PROBLEM DESCRIPTION.
Exactly as they appear below, repeat the lines from the one with "Task: Tap the home indicator bar" through the one with "Choose the MN", and no others.

(Dataset items)
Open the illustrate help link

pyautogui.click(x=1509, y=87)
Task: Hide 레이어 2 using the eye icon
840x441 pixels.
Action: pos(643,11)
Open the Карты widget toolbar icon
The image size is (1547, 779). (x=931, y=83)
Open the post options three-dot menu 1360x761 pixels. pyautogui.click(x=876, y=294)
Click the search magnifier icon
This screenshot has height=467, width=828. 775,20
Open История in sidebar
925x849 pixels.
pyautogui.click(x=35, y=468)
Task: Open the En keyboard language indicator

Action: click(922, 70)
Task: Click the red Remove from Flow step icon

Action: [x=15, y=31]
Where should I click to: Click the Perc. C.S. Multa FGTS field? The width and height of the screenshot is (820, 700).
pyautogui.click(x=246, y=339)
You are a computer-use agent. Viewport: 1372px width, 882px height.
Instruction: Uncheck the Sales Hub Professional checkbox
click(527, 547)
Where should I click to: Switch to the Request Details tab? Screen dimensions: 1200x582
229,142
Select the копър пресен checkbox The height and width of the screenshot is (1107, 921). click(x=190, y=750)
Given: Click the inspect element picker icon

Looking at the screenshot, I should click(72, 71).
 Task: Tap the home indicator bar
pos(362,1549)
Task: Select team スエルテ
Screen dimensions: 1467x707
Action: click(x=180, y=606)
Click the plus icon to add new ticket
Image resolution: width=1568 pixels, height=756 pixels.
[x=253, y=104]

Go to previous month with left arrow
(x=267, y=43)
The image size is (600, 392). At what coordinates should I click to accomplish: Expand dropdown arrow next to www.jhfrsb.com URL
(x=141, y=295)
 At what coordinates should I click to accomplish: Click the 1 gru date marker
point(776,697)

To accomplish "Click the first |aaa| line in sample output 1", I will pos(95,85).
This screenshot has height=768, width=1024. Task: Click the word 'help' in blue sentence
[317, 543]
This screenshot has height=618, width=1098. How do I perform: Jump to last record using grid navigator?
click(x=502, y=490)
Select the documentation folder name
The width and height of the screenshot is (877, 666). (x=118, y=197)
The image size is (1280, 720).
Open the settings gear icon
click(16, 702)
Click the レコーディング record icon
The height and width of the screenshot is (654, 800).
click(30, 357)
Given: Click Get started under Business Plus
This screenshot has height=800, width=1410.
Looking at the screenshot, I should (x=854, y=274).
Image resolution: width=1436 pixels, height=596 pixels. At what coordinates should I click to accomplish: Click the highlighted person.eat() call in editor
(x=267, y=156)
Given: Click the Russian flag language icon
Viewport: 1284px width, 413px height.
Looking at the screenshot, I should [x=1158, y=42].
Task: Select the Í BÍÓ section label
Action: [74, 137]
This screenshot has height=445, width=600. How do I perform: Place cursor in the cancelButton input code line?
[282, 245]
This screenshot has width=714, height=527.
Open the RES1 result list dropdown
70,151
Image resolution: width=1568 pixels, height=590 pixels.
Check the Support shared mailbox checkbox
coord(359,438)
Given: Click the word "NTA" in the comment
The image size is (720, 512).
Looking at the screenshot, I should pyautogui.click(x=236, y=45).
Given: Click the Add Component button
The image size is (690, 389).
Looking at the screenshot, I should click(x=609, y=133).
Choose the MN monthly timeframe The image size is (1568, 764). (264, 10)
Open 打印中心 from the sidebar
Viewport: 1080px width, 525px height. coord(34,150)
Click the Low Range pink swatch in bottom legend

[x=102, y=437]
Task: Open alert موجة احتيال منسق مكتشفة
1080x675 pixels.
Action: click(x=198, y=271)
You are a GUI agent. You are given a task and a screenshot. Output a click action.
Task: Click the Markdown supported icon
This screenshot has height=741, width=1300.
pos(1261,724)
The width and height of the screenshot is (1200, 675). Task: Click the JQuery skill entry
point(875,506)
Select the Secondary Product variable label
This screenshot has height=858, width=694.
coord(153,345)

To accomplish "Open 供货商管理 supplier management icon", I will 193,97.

EXERCISE RESULT.
 Task: Tap the home indicator bar
pos(362,1549)
Task: Select team スエルテ
Screen dimensions: 1467x707
Action: click(x=180, y=606)
Click the plus icon to add new ticket
Image resolution: width=1568 pixels, height=756 pixels.
[x=253, y=104]

Go to previous month with left arrow
(x=267, y=43)
The image size is (600, 392). At what coordinates should I click to accomplish: Expand dropdown arrow next to www.jhfrsb.com URL
(x=141, y=295)
 At what coordinates should I click to accomplish: Click the 1 gru date marker
point(776,697)

To accomplish "Click the first |aaa| line in sample output 1", I will pos(95,85).
This screenshot has height=768, width=1024. Task: Click the word 'help' in blue sentence
[317, 543]
This screenshot has height=618, width=1098. How do I perform: Jump to last record using grid navigator?
click(x=502, y=490)
Select the documentation folder name
The width and height of the screenshot is (877, 666). (x=118, y=197)
The image size is (1280, 720).
Open the settings gear icon
click(16, 702)
Click the レコーディング record icon
The height and width of the screenshot is (654, 800).
click(30, 357)
Given: Click Get started under Business Plus
This screenshot has height=800, width=1410.
Looking at the screenshot, I should (x=854, y=274).
Image resolution: width=1436 pixels, height=596 pixels. At what coordinates should I click to accomplish: Click the highlighted person.eat() call in editor
(x=267, y=156)
Given: Click the Russian flag language icon
Viewport: 1284px width, 413px height.
Looking at the screenshot, I should [x=1158, y=42].
Task: Select the Í BÍÓ section label
Action: [74, 137]
This screenshot has height=445, width=600. How do I perform: Place cursor in the cancelButton input code line?
[282, 245]
This screenshot has width=714, height=527.
Open the RES1 result list dropdown
70,151
Image resolution: width=1568 pixels, height=590 pixels.
Check the Support shared mailbox checkbox
coord(359,438)
Given: Click the word "NTA" in the comment
The image size is (720, 512).
Looking at the screenshot, I should pyautogui.click(x=236, y=45).
Given: Click the Add Component button
The image size is (690, 389).
Looking at the screenshot, I should click(x=609, y=133).
Choose the MN monthly timeframe The image size is (1568, 764). (264, 10)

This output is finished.